### [Instructions to follow]
The expected output is the data itself, duplicated in full.

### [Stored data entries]
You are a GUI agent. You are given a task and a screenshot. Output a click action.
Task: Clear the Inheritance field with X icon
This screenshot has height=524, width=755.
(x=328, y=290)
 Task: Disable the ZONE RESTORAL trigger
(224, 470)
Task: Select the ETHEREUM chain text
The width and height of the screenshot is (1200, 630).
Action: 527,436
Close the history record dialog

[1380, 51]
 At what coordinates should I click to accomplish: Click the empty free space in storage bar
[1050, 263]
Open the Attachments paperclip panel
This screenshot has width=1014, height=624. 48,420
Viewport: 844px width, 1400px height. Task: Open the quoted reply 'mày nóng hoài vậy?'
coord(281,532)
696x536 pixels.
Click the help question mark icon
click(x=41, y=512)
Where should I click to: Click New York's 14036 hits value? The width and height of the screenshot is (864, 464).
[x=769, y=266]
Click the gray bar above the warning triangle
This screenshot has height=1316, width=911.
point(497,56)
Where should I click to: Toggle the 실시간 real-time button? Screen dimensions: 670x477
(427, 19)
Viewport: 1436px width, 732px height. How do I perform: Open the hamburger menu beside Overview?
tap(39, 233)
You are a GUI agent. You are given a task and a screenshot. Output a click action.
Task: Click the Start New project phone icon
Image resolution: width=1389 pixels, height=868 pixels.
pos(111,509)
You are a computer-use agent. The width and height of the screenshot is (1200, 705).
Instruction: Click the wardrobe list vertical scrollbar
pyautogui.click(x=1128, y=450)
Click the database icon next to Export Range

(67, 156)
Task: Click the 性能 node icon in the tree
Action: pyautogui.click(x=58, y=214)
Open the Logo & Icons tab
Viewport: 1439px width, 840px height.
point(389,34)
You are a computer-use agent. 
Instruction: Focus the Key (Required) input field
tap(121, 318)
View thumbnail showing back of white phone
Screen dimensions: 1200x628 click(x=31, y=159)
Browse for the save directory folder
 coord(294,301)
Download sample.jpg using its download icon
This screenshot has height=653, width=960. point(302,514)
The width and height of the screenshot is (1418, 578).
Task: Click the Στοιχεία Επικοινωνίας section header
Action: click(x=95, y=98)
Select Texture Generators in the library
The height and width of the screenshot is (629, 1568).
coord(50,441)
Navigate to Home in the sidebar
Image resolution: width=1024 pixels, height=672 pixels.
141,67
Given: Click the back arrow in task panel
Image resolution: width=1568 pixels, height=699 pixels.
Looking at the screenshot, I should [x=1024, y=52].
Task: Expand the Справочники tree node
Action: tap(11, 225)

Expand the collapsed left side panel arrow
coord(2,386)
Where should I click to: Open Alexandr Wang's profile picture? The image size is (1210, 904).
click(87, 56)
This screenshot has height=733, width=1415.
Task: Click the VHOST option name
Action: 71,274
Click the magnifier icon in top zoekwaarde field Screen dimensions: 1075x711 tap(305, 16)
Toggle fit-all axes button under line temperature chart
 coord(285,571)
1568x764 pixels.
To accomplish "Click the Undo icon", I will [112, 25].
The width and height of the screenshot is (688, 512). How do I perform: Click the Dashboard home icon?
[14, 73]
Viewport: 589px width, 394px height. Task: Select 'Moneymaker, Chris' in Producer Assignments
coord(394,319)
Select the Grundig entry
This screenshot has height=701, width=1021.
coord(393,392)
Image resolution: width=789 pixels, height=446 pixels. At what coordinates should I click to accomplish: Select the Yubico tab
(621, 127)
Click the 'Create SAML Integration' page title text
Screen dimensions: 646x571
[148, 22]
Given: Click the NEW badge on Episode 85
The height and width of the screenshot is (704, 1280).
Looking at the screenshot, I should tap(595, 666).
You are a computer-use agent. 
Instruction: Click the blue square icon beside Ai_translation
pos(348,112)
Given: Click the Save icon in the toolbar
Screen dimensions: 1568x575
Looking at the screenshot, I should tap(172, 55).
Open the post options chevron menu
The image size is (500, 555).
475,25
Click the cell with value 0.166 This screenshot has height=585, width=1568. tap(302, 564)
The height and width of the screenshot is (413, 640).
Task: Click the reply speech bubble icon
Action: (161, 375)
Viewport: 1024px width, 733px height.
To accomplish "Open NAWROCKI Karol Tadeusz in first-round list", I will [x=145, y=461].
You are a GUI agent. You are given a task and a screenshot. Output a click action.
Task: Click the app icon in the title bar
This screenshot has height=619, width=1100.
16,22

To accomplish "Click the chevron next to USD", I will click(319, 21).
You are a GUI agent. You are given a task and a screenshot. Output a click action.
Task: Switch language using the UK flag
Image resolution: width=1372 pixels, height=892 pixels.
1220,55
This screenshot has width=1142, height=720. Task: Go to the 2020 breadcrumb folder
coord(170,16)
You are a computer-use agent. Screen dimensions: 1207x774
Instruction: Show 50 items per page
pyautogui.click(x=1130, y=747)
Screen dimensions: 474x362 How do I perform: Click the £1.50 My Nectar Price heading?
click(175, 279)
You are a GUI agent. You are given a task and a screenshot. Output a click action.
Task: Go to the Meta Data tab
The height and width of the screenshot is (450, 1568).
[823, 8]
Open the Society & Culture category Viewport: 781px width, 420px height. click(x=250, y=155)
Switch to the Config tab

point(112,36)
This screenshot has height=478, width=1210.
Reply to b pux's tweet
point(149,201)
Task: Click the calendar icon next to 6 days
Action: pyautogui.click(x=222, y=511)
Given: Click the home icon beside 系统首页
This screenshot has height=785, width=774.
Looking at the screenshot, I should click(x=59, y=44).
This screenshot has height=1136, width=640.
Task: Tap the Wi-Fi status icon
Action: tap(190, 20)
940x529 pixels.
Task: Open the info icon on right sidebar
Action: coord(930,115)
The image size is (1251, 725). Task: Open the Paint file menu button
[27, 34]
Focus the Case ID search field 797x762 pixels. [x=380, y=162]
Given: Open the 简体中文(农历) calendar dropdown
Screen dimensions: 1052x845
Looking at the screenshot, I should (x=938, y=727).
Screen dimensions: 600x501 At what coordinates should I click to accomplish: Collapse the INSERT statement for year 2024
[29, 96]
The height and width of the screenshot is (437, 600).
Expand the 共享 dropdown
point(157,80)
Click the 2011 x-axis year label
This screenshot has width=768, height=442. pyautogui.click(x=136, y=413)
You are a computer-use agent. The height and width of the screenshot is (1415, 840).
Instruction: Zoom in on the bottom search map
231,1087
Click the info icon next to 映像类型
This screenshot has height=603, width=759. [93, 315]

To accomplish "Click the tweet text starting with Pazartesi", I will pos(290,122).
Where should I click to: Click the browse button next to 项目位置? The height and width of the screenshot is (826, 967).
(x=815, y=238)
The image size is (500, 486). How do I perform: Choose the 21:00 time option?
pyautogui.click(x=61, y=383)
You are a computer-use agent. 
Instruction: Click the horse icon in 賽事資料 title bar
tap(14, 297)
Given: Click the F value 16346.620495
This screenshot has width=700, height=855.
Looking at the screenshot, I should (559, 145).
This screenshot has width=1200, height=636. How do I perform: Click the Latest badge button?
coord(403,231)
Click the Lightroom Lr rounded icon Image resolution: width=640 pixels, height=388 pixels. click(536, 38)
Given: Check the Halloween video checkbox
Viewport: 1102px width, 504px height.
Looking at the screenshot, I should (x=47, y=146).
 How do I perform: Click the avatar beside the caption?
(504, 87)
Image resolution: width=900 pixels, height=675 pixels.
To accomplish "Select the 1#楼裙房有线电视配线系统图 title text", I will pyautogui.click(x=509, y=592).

### [Output for this task]
You are a GUI agent. You are given a task and a screenshot. Output a click action.
Task: Clear the Inheritance field with X icon
This screenshot has height=524, width=755.
(x=328, y=290)
 Task: Disable the ZONE RESTORAL trigger
(224, 470)
Task: Select the ETHEREUM chain text
The width and height of the screenshot is (1200, 630).
Action: 527,436
Close the history record dialog

[1380, 51]
 At what coordinates should I click to accomplish: Click the empty free space in storage bar
[1050, 263]
Open the Attachments paperclip panel
This screenshot has width=1014, height=624. 48,420
Viewport: 844px width, 1400px height. Task: Open the quoted reply 'mày nóng hoài vậy?'
coord(281,532)
696x536 pixels.
Click the help question mark icon
click(x=41, y=512)
Where should I click to: Click New York's 14036 hits value? The width and height of the screenshot is (864, 464).
[x=769, y=266]
Click the gray bar above the warning triangle
This screenshot has height=1316, width=911.
point(497,56)
Where should I click to: Toggle the 실시간 real-time button? Screen dimensions: 670x477
(427, 19)
Viewport: 1436px width, 732px height. How do I perform: Open the hamburger menu beside Overview?
tap(39, 233)
You are a GUI agent. You are given a task and a screenshot. Output a click action.
Task: Click the Start New project phone icon
Image resolution: width=1389 pixels, height=868 pixels.
pos(111,509)
You are a computer-use agent. The width and height of the screenshot is (1200, 705).
Instruction: Click the wardrobe list vertical scrollbar
pyautogui.click(x=1128, y=450)
Click the database icon next to Export Range

(67, 156)
Task: Click the 性能 node icon in the tree
Action: pyautogui.click(x=58, y=214)
Open the Logo & Icons tab
Viewport: 1439px width, 840px height.
point(389,34)
You are a computer-use agent. 
Instruction: Focus the Key (Required) input field
tap(121, 318)
View thumbnail showing back of white phone
Screen dimensions: 1200x628 click(x=31, y=159)
Browse for the save directory folder
 coord(294,301)
Download sample.jpg using its download icon
This screenshot has height=653, width=960. point(302,514)
The width and height of the screenshot is (1418, 578).
Task: Click the Στοιχεία Επικοινωνίας section header
Action: click(x=95, y=98)
Select Texture Generators in the library
The height and width of the screenshot is (629, 1568).
coord(50,441)
Navigate to Home in the sidebar
Image resolution: width=1024 pixels, height=672 pixels.
141,67
Given: Click the back arrow in task panel
Image resolution: width=1568 pixels, height=699 pixels.
Looking at the screenshot, I should [x=1024, y=52].
Task: Expand the Справочники tree node
Action: tap(11, 225)

Expand the collapsed left side panel arrow
coord(2,386)
Where should I click to: Open Alexandr Wang's profile picture? The image size is (1210, 904).
click(87, 56)
This screenshot has height=733, width=1415.
Task: Click the VHOST option name
Action: 71,274
Click the magnifier icon in top zoekwaarde field Screen dimensions: 1075x711 tap(305, 16)
Toggle fit-all axes button under line temperature chart
 coord(285,571)
1568x764 pixels.
To accomplish "Click the Undo icon", I will [112, 25].
The width and height of the screenshot is (688, 512). How do I perform: Click the Dashboard home icon?
[14, 73]
Viewport: 589px width, 394px height. Task: Select 'Moneymaker, Chris' in Producer Assignments
coord(394,319)
Select the Grundig entry
This screenshot has height=701, width=1021.
coord(393,392)
Image resolution: width=789 pixels, height=446 pixels. At what coordinates should I click to accomplish: Select the Yubico tab
(621, 127)
Click the 'Create SAML Integration' page title text
Screen dimensions: 646x571
[148, 22]
Given: Click the NEW badge on Episode 85
The height and width of the screenshot is (704, 1280).
Looking at the screenshot, I should tap(595, 666).
You are a computer-use agent. 
Instruction: Click the blue square icon beside Ai_translation
pos(348,112)
Given: Click the Save icon in the toolbar
Screen dimensions: 1568x575
Looking at the screenshot, I should tap(172, 55).
Open the post options chevron menu
The image size is (500, 555).
475,25
Click the cell with value 0.166 This screenshot has height=585, width=1568. tap(302, 564)
The height and width of the screenshot is (413, 640).
Task: Click the reply speech bubble icon
Action: (161, 375)
Viewport: 1024px width, 733px height.
To accomplish "Open NAWROCKI Karol Tadeusz in first-round list", I will [x=145, y=461].
You are a GUI agent. You are given a task and a screenshot. Output a click action.
Task: Click the app icon in the title bar
This screenshot has height=619, width=1100.
16,22

To accomplish "Click the chevron next to USD", I will click(319, 21).
You are a GUI agent. You are given a task and a screenshot. Output a click action.
Task: Switch language using the UK flag
Image resolution: width=1372 pixels, height=892 pixels.
1220,55
This screenshot has width=1142, height=720. Task: Go to the 2020 breadcrumb folder
coord(170,16)
You are a computer-use agent. Screen dimensions: 1207x774
Instruction: Show 50 items per page
pyautogui.click(x=1130, y=747)
Screen dimensions: 474x362 How do I perform: Click the £1.50 My Nectar Price heading?
click(175, 279)
You are a GUI agent. You are given a task and a screenshot. Output a click action.
Task: Go to the Meta Data tab
The height and width of the screenshot is (450, 1568).
[823, 8]
Open the Society & Culture category Viewport: 781px width, 420px height. click(x=250, y=155)
Switch to the Config tab

point(112,36)
This screenshot has height=478, width=1210.
Reply to b pux's tweet
point(149,201)
Task: Click the calendar icon next to 6 days
Action: pyautogui.click(x=222, y=511)
Given: Click the home icon beside 系统首页
This screenshot has height=785, width=774.
Looking at the screenshot, I should click(x=59, y=44).
This screenshot has height=1136, width=640.
Task: Tap the Wi-Fi status icon
Action: tap(190, 20)
940x529 pixels.
Task: Open the info icon on right sidebar
Action: coord(930,115)
The image size is (1251, 725). Task: Open the Paint file menu button
[27, 34]
Focus the Case ID search field 797x762 pixels. [x=380, y=162]
Given: Open the 简体中文(农历) calendar dropdown
Screen dimensions: 1052x845
Looking at the screenshot, I should (x=938, y=727).
Screen dimensions: 600x501 At what coordinates should I click to accomplish: Collapse the INSERT statement for year 2024
[29, 96]
The height and width of the screenshot is (437, 600).
Expand the 共享 dropdown
point(157,80)
Click the 2011 x-axis year label
This screenshot has width=768, height=442. pyautogui.click(x=136, y=413)
You are a computer-use agent. The height and width of the screenshot is (1415, 840).
Instruction: Zoom in on the bottom search map
231,1087
Click the info icon next to 映像类型
This screenshot has height=603, width=759. [93, 315]

To accomplish "Click the tweet text starting with Pazartesi", I will pos(290,122).
Where should I click to: Click the browse button next to 项目位置? The height and width of the screenshot is (826, 967).
(x=815, y=238)
The image size is (500, 486). How do I perform: Choose the 21:00 time option?
pyautogui.click(x=61, y=383)
You are a computer-use agent. 
Instruction: Click the horse icon in 賽事資料 title bar
tap(14, 297)
Given: Click the F value 16346.620495
This screenshot has width=700, height=855.
Looking at the screenshot, I should (559, 145).
This screenshot has width=1200, height=636. How do I perform: Click the Latest badge button?
coord(403,231)
Click the Lightroom Lr rounded icon Image resolution: width=640 pixels, height=388 pixels. click(536, 38)
Given: Check the Halloween video checkbox
Viewport: 1102px width, 504px height.
Looking at the screenshot, I should (x=47, y=146).
 How do I perform: Click the avatar beside the caption?
(504, 87)
Image resolution: width=900 pixels, height=675 pixels.
To accomplish "Select the 1#楼裙房有线电视配线系统图 title text", I will pyautogui.click(x=509, y=592).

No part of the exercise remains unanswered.